- WHAT IS BEING ASKED
For the entries below, count the lines containing "target" and give only that number.

◆ ◆ ◆ ◆ ◆ ◆ ◆

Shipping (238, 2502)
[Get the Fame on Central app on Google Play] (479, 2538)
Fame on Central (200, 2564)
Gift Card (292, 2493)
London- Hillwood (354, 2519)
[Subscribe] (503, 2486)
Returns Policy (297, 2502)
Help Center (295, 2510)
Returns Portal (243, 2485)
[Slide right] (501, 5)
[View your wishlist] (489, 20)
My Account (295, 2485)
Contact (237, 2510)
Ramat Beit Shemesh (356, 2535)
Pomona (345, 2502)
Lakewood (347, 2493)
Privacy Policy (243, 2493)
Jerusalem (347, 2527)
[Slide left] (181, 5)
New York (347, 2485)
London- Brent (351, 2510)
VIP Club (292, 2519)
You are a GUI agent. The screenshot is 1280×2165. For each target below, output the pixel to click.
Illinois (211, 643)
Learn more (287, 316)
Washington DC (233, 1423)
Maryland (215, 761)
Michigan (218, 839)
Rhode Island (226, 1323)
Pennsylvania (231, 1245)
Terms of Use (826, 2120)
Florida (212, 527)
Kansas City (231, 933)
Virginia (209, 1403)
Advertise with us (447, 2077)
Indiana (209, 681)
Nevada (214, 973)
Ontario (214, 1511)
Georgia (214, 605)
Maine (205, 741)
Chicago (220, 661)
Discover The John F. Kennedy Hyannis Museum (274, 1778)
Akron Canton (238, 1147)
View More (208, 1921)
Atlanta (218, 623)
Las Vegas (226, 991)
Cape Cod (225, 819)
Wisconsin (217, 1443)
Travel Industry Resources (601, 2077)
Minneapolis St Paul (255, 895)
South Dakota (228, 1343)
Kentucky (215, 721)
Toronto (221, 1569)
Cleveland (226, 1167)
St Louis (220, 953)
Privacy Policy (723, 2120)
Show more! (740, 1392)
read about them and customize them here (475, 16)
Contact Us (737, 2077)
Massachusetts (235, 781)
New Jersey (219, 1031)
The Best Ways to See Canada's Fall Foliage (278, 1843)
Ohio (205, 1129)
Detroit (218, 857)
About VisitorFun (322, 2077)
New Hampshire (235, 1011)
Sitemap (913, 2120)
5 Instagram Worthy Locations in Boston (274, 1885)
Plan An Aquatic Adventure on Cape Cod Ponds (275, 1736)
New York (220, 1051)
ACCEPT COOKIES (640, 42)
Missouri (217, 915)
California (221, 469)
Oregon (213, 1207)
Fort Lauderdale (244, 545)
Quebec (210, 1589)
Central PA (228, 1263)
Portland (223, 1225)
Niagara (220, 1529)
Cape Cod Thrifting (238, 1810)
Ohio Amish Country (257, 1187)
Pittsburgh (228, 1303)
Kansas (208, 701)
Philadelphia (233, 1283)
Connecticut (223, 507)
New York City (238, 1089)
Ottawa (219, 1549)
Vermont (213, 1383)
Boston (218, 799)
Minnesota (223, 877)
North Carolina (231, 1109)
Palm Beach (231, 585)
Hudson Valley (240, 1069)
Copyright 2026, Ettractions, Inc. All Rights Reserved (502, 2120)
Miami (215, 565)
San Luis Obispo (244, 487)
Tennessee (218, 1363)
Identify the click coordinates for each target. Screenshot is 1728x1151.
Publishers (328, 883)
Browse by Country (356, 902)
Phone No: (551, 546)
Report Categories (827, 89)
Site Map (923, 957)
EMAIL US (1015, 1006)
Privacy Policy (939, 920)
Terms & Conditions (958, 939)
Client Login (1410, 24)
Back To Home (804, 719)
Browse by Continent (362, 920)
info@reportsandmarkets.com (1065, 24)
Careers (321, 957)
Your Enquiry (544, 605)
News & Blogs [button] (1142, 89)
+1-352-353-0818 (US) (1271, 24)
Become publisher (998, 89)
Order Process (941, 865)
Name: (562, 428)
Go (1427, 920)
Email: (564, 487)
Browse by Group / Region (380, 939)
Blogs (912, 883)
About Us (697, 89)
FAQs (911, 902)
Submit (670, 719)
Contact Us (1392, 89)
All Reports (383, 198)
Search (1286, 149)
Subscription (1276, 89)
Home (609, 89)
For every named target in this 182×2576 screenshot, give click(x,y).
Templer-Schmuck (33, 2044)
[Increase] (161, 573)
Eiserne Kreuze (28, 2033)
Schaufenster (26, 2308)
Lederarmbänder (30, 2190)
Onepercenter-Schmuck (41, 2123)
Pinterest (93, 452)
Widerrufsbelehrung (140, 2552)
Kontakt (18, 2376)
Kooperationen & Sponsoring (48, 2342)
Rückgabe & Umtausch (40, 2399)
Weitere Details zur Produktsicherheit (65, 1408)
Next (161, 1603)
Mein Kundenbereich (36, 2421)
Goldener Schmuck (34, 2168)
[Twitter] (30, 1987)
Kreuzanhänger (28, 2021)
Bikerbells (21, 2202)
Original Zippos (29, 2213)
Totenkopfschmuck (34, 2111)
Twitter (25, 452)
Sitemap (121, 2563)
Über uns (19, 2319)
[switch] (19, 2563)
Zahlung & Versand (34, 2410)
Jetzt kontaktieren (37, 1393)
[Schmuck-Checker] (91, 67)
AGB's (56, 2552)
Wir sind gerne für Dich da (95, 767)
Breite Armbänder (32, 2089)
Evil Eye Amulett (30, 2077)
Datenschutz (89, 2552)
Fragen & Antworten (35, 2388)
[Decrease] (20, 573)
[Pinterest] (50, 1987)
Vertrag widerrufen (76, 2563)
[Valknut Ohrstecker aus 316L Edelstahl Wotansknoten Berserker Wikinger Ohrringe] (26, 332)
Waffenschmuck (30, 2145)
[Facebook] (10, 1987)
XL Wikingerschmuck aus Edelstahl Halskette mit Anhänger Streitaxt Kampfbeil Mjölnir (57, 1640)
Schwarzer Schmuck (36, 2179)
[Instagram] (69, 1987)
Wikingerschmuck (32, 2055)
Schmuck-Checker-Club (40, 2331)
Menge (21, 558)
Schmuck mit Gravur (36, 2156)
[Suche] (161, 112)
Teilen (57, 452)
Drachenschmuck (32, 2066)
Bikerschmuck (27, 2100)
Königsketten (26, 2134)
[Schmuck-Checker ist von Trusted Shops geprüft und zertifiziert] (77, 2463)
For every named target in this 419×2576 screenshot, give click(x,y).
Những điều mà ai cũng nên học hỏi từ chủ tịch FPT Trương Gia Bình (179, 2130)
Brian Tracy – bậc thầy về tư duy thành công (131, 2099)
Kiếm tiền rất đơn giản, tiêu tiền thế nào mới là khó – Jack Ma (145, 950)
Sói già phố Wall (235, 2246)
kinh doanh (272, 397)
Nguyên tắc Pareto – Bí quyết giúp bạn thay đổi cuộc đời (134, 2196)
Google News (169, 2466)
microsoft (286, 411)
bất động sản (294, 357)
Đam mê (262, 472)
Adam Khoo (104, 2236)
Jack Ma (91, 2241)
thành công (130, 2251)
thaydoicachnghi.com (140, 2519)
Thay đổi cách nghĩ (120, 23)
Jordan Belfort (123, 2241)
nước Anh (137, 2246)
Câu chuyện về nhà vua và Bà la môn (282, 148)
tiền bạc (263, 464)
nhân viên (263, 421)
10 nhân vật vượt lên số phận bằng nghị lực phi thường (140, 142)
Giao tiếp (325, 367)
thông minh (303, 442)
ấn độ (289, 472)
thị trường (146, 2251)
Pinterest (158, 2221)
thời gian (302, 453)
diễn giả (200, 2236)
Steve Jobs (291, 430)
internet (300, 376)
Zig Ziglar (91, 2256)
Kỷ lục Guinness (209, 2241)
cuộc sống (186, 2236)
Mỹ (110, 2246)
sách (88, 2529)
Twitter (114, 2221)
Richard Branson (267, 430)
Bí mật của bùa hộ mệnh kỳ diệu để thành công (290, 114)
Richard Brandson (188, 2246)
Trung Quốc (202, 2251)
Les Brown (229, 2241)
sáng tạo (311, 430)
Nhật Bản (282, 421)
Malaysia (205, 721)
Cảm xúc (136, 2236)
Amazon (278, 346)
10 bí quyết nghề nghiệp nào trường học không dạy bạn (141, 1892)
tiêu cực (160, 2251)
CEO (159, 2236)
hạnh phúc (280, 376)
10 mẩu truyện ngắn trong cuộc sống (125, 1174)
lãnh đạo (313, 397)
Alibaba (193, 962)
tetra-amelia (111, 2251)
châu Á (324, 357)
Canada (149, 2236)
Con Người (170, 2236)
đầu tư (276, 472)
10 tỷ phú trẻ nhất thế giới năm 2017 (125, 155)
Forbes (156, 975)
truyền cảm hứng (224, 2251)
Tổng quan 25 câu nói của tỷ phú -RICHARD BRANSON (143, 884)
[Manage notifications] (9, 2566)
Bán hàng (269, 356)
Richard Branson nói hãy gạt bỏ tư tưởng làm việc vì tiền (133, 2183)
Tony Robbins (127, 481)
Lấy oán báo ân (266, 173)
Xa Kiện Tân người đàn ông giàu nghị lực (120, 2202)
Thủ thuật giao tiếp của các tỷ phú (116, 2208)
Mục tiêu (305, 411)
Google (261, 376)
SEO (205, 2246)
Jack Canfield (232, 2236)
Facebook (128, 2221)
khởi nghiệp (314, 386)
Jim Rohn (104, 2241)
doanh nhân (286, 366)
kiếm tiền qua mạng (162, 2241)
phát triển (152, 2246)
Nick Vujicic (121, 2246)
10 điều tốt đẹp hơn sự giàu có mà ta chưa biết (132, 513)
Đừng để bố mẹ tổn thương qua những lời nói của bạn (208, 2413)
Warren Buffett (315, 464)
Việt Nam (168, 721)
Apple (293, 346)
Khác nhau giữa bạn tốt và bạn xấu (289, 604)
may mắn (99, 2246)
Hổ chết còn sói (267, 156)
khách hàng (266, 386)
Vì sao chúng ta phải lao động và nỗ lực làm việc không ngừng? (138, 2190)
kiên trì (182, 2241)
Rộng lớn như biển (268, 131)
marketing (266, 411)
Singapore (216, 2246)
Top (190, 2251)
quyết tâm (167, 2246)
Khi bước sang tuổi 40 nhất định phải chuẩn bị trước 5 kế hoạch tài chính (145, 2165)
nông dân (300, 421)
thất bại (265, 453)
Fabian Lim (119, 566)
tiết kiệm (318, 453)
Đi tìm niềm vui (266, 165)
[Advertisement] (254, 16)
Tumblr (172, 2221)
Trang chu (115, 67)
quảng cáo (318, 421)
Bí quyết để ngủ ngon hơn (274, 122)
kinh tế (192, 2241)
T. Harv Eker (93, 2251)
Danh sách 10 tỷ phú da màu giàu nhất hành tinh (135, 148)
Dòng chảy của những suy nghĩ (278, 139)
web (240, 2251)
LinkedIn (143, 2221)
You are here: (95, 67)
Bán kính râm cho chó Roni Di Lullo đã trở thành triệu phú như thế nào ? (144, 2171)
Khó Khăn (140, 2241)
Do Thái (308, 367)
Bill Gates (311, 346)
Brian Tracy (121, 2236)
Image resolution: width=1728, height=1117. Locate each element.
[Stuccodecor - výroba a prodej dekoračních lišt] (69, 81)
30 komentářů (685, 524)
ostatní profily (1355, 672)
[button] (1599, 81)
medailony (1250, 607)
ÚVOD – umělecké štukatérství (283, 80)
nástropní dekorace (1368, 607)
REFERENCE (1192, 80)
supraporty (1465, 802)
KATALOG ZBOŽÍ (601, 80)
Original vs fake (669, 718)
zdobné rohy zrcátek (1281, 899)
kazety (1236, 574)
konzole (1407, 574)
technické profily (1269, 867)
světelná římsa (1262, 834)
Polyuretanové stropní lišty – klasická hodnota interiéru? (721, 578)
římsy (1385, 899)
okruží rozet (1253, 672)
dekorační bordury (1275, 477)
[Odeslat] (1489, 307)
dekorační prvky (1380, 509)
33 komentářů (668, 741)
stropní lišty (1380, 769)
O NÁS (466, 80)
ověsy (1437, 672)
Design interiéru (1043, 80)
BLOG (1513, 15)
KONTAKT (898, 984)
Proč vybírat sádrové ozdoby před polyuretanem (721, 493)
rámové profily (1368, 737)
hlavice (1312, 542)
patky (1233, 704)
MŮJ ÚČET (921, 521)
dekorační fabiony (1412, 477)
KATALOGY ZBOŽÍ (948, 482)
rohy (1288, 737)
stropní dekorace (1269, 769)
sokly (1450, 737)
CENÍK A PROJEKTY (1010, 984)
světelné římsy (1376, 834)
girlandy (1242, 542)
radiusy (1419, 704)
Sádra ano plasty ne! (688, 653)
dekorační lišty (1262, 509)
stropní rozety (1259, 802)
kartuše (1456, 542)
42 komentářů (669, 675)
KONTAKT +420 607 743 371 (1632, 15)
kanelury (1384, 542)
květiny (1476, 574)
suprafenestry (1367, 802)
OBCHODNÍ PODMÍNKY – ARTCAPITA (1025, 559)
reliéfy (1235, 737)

◆ ◆ ◆ ◆ ◆ ◆ ◆

- RESPONSE FOR THIS EXERCISE
4